→ BRANO DA LEGGERE:
☆ ☆ ☆
Sappiamo di dover partire da questo ascolto che, più di ieri, assume oggi il suono del silenzio e del pianto dei sommersi e non salvati, delle storie di rassegnazione e di riscatto. Vogliamo farlo con lo stile di una teologia umile, che non dà risposte preconfezionate, ma si lascia abitare dalle provocazioni di questo mare e delle terre da esso raggiunte.

Radicata, come ogni autentica teologia, nell’auditus fidei e nell’auditus hominis, la teologia dal Mediterraneo vuole praticare il codice dell’accoglienza che non teme la pluralità; che aiuta a considerare le differenze presenti nel “con-testo” come una inedita “tessitura di testi” che genera novità di vita e di pensiero, non come un intralcio. È una teologia capace di un’ermeneutica della misericordia che sa promuovere la conoscenza dell’altro − chiunque egli sia: Giudeo, cristiano musulmano, diversamente credente o non credente − nella ricchezza di cui è portatore, aprendo vie di autentico scambio nel tessuto globale mediterraneo sociale ed ecclesiale.
☆ ☆ ☆
→ OBIETTIVO A: Nel brano sulla teologia dal Mediterraneo, di quali cose l'ascolto assume oggi il suono? Elencale tutte.
→ OBIETTIVO B: Secondo il brano sulla teologia dal Mediterraneo, in che cosa è radicata ogni autentica teologia?
→ OBIETTIVO C: Scrivi il seguito del brano sulla teologia dal Mediterraneo, partendo da dove si interrompe.
Le righe riportate dopo sono materiale a sé, separato dal brano.

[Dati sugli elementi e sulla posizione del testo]
☆ ☆ ☆
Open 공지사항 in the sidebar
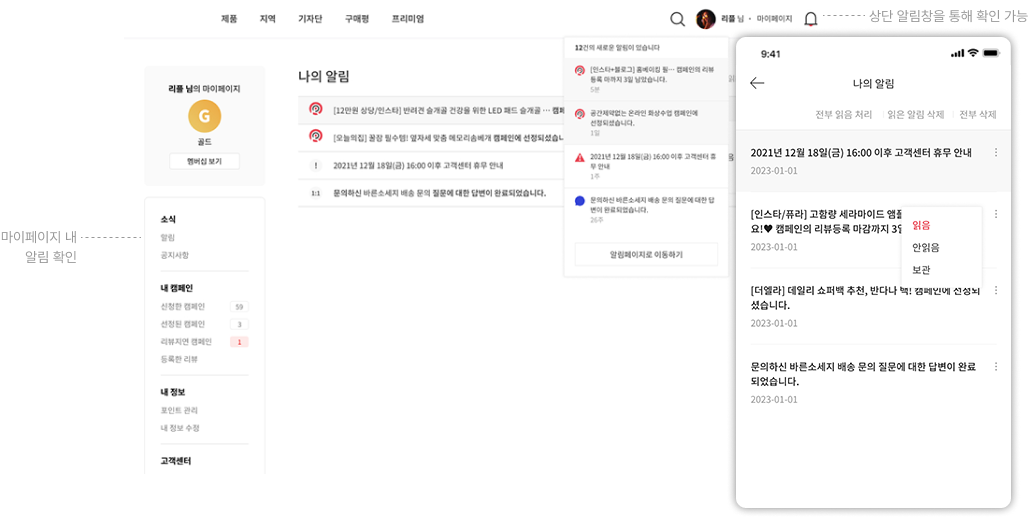 click(174, 255)
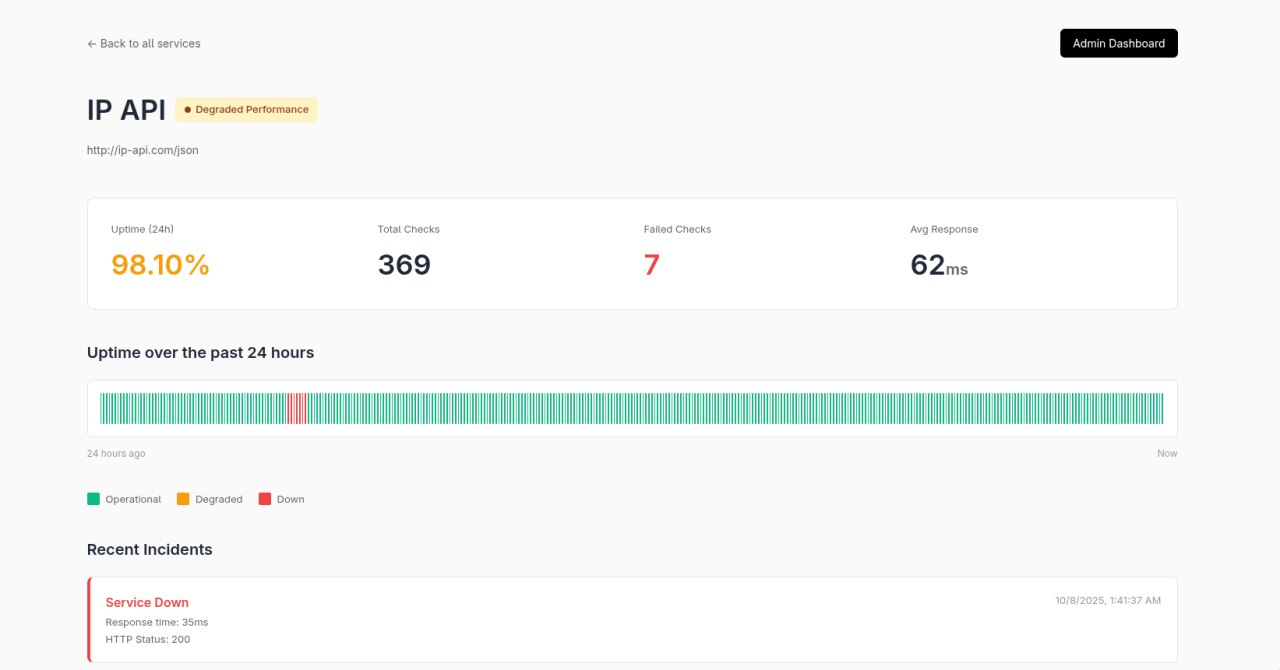
Task: Click the status dot in Degraded Performance badge
Action: [x=188, y=109]
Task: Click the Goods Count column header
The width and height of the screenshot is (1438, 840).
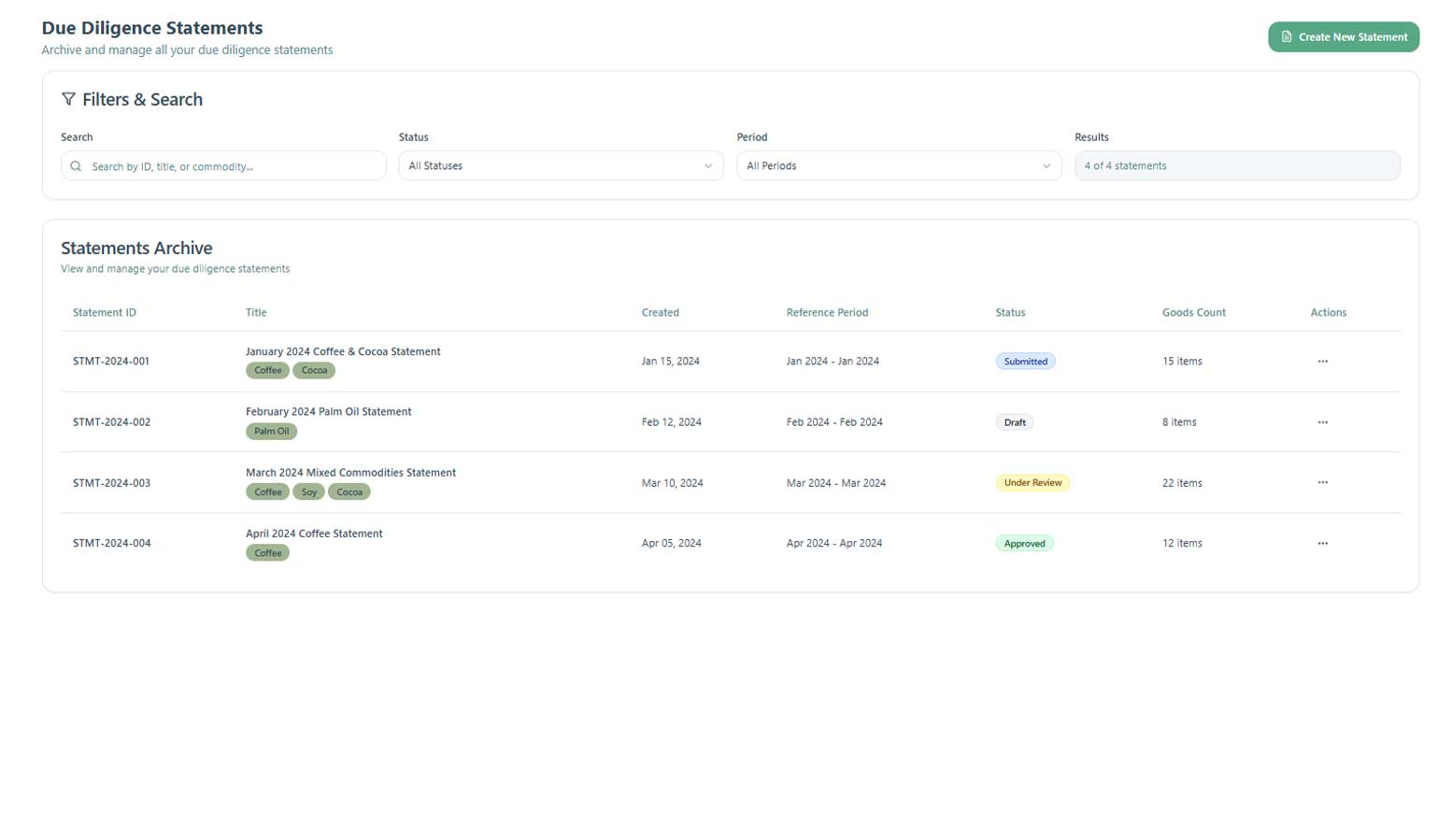Action: (x=1193, y=313)
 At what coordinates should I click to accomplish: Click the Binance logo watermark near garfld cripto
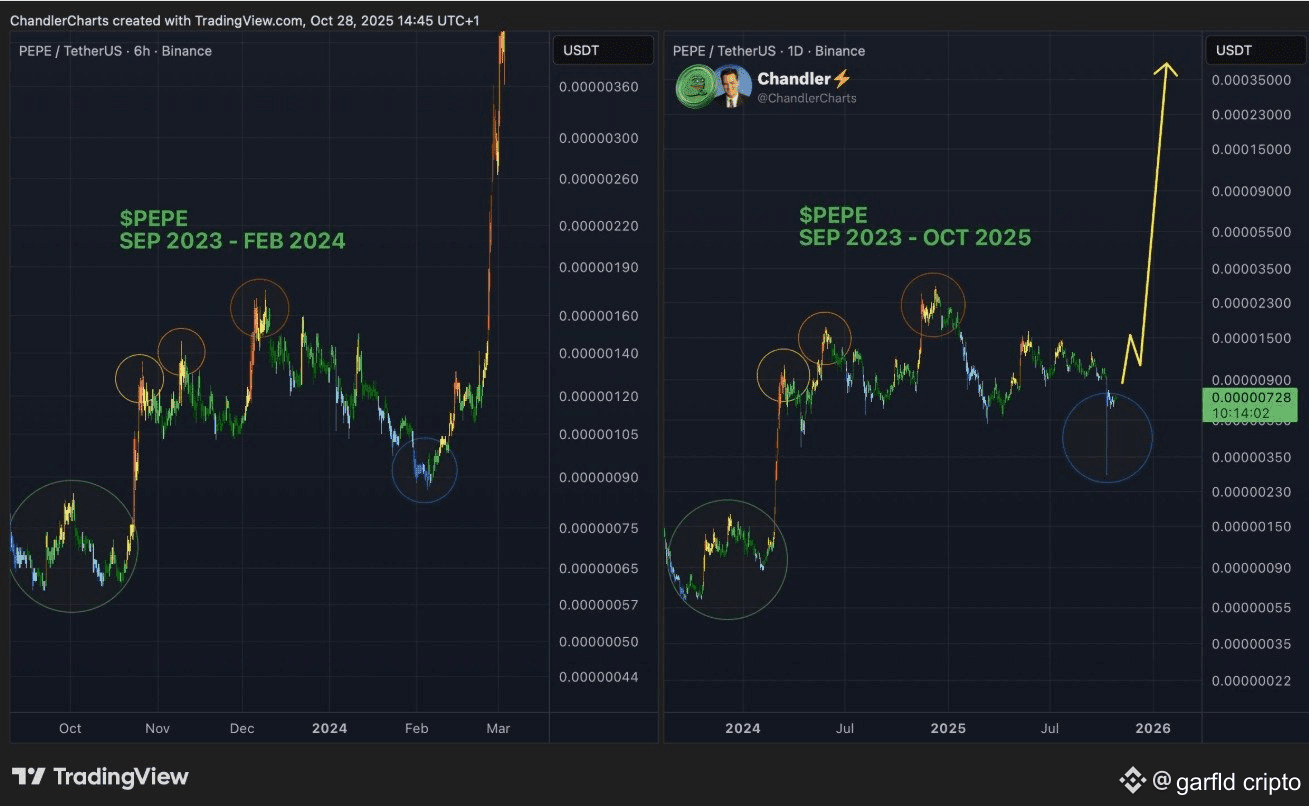tap(1131, 779)
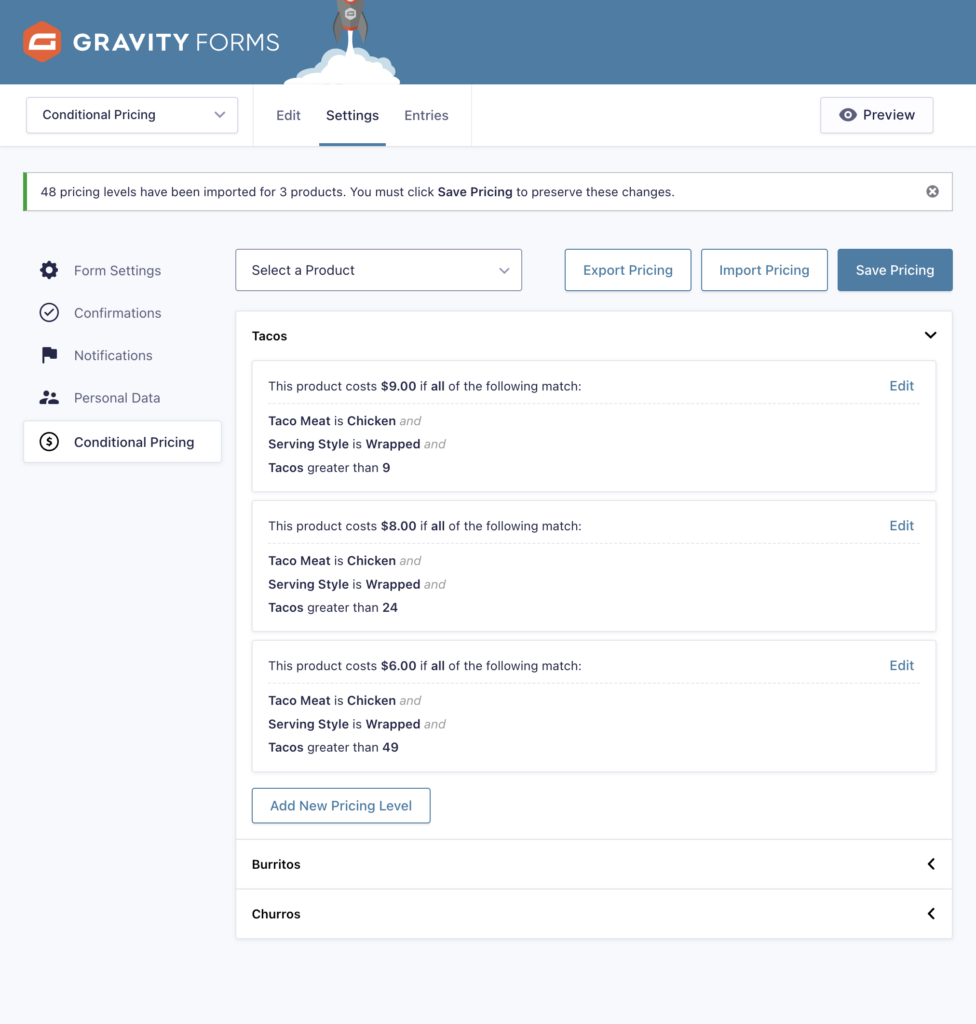This screenshot has height=1024, width=976.
Task: Click the Conditional Pricing dollar icon
Action: pos(49,442)
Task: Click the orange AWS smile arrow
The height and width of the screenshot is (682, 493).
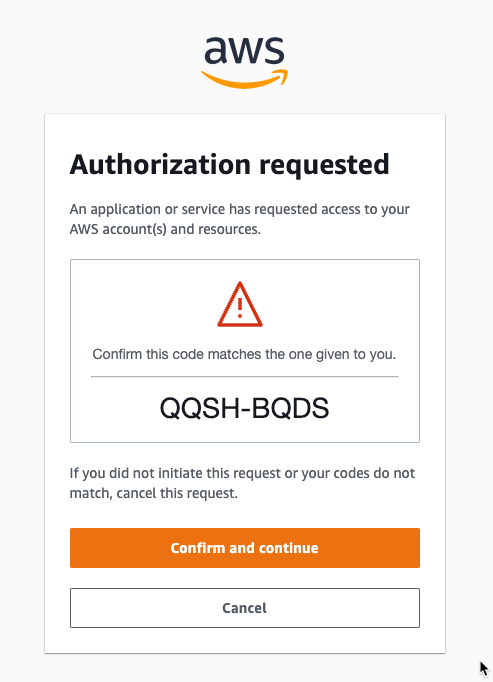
☆ ☆ ☆
→ RISPOSTA A:
- il silenzio dei sommersi e non salvati
- il pianto dei sommersi e non salvati
- le storie di rassegnazione
- le storie di riscatto

→ RISPOSTA B: Nell'auditus fidei e nell'auditus hominis.

→ RISPOSTA C:
Non più eurocentrata, è una teologia capace di attraversare le culture, attenta a riconoscere l’altro senza temere una possibile “contaminazione”, capace di dare voce alle differenti rive che circondano il Mediterraneo: alla ricchezza  dell’Oriente da cui è venuta la luce della Sapienza divina – i cui “semi” sono già presenti nelle vite, nelle religioni dei suoi popoli –  a quella dell’Occidente europeo con il suo patrimonio speculativo e umanista, alimentato in modo particolare dalla tradizione giudaico-cristiana; e a quella del Continente africano ricco non solo di risorse naturali, ma anche di inestimabili qualità umane come il profondo senso religioso – qual è vissuto nell’Islam del Maghreb e nelle religioni tradizionali africane − il senso della famiglia, il rispetto della vita, la vita comunitaria e il senso acuto di solidarietà[3].

«Non possiamo pretendere che tutti i popoli di tutti i continenti, nell’esprimere la fede cristiana, imitino le modalità adottate dai popoli europei in un determinato momento della storia, perché la fede non può chiudersi dentro i confini della comprensione e dell’espressione di una cultura particolare. È indiscutibile che una sola cultura non esaurisce il mistero della redenzione di Cristo» (EG 118).

3. … e del dialogo

Una teologia dal Mediterraneo traduce nella sua prassi il principio del «dialogo a tutto campo» (VG Proemio 4b). L’istanza dialogica, del resto, non può essere considerata una semplice scelta opzionale tra le tante, ma va assunta a partire dal suo caratterizzare la dinamica stessa della rivelazione: Dio è dialogo e il dialogo è luogo di Dio.

Al dialogo con le altre tradizioni religiose deve accompagnarsi un dialogo con le culture e con i diversi approcci del sapere alle domande profonde che riguardano la vita degli esseri umani. Le asserzioni di fede, radicate nella tradizione viva della Chiesa, e nelle espressioni delle differenti confessioni cristiane (armeni, ortodossi, protestanti[4]…) vanno assunte e comunicate con la premura di evidenziarne le potenzialità dialogiche nel confronto con altre confessioni cristiane e tradizioni religiose.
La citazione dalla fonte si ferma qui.